E’ lo Spirito di Verità. Non solo nel senso che Egli guida
la Chiesa ad una comprensione sempre più profonda della Rivelazione.
Nel senso che lo Spirito conduce ciascuno di noi ad un contatto sempre
più intimo con la realtà stessa di Dio. “Egli mi renderà
testimonianza”: Egli ci fa sperimentare lo stesso mistero di Dio; Egli
è la “comunione con Dio”, poiché crea “l’intimità
con Dio”. Non conosciamo Cristo non solo per sentito dire, ma personalmente.
E’ il Consolatore. Che cosa significa? Significa forse che Egli
ci consola nel modo con cui ci consolano gli uomini, cioè solo a
parole? No: Egli consola attestando al nostro spirito che siamo figli di
Dio; dandoci l’esperienza diretta che Dio è il Padre di misericordia.
Egli ci consola, perché ci introduce nella conoscenza sperimentale
della bontà, della grazia, della misericordia del Padre.
L’uomo diventa capace di comunicare veramente con l’altro, perché
è ricondotto dallo Spirito Santo nell’unico “centro” di unità:
l’amore di Dio, e reso vittorioso dall’unica vera forza disgregante: l’amore
di sé. In una parola: ci fa de-centrare da noi stessi e ri-concentrare
in Dio. Spiega S. Tommaso: “L’amore di Dio è unificante in quanto
riporta il desiderio dell’uomo dalla molteplicità ad un’unica cosa;
l’amore a sé invece disperde il desiderio umano in una molteplicità
di cose: amando se stesso infatti, l’uomo desidera per sé i beni
temporali che sono molti e diversi”.
2. “Fratelli, camminate secondo lo Spirito ... i desideri della carne”.
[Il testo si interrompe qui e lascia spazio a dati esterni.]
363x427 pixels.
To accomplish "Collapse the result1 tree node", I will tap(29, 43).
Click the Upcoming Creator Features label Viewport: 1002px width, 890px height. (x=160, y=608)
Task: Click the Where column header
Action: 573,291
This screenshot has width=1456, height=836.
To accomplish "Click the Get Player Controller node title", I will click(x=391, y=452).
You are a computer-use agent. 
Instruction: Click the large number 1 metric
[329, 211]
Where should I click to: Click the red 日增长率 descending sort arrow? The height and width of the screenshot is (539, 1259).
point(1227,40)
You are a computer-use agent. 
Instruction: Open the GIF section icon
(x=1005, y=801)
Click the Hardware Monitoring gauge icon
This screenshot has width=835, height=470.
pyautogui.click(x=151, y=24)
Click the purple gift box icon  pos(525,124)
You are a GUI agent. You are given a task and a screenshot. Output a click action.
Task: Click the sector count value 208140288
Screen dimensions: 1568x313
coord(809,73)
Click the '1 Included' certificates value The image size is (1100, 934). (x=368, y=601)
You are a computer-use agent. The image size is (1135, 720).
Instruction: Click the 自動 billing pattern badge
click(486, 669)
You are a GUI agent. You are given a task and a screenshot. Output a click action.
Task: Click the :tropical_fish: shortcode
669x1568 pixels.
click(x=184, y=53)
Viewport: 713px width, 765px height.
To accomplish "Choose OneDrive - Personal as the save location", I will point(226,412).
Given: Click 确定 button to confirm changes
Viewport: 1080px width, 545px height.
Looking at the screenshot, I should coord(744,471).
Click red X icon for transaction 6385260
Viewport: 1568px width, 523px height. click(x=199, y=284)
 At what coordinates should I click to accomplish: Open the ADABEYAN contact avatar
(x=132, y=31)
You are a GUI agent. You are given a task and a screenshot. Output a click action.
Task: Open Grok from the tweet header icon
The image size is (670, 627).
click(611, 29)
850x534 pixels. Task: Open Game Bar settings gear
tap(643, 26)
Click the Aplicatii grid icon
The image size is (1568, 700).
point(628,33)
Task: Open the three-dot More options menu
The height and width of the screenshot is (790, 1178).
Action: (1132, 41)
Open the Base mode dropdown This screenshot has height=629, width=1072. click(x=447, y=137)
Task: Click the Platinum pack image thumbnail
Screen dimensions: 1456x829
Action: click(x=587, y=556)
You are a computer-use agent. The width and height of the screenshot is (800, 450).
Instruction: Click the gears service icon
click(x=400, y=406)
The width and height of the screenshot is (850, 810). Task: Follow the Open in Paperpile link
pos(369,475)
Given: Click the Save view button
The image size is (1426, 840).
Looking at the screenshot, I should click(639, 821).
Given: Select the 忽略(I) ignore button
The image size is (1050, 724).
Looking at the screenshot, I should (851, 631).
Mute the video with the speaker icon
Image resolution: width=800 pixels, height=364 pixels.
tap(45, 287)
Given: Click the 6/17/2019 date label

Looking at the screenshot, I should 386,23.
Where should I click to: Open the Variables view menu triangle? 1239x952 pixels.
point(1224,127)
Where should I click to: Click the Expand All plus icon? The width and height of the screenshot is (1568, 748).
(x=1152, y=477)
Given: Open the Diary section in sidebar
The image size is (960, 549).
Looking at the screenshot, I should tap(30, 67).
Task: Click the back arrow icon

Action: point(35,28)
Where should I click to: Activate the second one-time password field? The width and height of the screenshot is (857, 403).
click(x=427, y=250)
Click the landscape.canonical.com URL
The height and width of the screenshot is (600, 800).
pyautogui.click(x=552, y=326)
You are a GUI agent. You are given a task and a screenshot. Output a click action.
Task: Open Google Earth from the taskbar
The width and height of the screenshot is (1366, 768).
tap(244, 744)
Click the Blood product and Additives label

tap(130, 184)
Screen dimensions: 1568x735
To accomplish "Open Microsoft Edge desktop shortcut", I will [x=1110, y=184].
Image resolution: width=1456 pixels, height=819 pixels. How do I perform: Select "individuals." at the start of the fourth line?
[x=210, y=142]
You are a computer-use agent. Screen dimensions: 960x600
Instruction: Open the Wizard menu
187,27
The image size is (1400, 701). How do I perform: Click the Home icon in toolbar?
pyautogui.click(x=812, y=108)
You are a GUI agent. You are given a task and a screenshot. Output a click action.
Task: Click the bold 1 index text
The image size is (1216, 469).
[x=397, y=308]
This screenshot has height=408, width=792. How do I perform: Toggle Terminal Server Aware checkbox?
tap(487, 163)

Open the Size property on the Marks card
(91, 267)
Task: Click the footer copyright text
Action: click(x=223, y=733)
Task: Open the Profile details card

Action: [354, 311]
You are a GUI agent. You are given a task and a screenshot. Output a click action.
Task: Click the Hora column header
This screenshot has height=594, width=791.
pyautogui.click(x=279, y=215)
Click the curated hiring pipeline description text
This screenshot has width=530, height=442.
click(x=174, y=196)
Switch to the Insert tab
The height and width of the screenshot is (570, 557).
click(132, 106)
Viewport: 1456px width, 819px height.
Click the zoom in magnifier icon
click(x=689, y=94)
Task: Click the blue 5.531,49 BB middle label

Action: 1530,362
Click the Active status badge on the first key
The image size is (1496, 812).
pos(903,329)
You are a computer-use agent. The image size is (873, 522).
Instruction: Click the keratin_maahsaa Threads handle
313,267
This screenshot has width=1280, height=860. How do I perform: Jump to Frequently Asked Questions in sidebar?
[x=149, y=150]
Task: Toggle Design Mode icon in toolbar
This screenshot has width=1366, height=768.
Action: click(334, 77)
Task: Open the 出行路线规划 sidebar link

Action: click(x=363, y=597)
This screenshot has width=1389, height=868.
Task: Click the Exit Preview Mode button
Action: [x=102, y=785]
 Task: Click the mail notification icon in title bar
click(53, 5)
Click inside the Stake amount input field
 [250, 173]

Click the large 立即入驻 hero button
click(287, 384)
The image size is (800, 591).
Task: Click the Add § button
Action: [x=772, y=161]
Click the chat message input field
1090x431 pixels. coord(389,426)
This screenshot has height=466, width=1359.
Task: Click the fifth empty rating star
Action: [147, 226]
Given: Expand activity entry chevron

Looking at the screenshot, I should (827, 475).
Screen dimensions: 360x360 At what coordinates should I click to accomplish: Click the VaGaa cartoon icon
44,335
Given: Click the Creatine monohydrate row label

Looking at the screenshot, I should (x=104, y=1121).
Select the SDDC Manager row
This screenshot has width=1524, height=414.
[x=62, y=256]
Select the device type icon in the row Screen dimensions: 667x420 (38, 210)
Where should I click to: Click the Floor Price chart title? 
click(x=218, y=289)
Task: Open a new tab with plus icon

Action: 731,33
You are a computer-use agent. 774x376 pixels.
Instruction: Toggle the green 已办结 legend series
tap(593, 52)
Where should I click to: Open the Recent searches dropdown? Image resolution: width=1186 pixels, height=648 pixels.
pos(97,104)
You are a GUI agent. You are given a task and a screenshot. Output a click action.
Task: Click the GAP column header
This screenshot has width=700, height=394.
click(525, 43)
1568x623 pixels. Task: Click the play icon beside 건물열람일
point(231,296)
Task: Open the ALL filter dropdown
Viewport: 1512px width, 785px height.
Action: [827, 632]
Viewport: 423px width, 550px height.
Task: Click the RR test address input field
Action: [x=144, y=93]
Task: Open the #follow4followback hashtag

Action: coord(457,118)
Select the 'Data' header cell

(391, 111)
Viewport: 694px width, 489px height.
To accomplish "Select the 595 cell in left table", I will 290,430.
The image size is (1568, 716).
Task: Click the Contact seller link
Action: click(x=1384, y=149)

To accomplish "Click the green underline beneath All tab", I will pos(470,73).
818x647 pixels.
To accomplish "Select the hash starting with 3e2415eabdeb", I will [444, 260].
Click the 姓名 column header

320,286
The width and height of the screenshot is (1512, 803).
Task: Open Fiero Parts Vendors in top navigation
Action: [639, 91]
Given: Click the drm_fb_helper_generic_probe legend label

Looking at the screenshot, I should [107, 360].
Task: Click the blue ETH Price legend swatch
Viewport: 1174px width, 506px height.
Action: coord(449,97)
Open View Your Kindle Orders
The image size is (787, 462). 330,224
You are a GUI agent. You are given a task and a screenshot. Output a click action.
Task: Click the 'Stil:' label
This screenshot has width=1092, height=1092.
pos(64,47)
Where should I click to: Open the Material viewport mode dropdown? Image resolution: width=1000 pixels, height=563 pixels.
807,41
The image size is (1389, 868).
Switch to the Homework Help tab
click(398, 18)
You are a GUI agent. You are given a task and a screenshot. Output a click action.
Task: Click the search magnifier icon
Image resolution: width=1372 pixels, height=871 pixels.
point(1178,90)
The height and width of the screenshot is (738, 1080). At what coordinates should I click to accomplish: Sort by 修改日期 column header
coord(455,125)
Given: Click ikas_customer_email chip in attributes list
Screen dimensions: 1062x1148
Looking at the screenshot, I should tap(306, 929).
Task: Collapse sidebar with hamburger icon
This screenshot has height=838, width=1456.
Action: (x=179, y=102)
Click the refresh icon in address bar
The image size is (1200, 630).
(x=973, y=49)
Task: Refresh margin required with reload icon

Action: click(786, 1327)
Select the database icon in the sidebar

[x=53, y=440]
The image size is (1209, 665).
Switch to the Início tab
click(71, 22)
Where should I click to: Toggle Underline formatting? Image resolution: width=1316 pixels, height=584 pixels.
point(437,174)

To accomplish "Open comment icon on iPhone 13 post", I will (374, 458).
L’evento della Pentecoste è dunque l’evento della ricostruzione
della comunione, dell’unità inter-personale: la ricostruzione dell’unità
fra l’uomo e la donna nel matrimonio, fra i discepoli del Signore nella
Chiesa, fra le persone nelle varie comunità umane. Ma nello stesso
tempo, questo medesimo avvenimento, mette a nudo quale è la vera
forza disgregante, che S. Paolo chiama “la carne”. E così, ci mette
in guardia l’Apostolo, due sono le forze che si scontrano nel cuore di
ogni uomo, dentro alla Chiesa, dentro ad ogni comunità: lo Spirito
e la carne. La carne, nel linguaggio paolino, indica l’intera persona umana
considerata nella sua precarietà sia fisica che morale, segnata
dall’esperienza del male che la rende proclive al peccato: carne-Spirito
indicano due modi di vivere radicalmente contrarî.
La celebrazione della Pentecoste diventa allora anche una riscoperta
della grandezza della nostra libertà, chiamata a lasciarsi guidare
non dalla carne, non dalla legge, ma dallo Spirito. “Fratelli, camminate
... i desideri della carne ... non siete più sotto la legge”. E’
la festa della nostra vera liberazione, poiché oggi è stata
definitivamente siglata la nuova ed eterna Alleanza fra il Padre e l’uomo,
in Cristo, per mezzo dello Spirito Santo.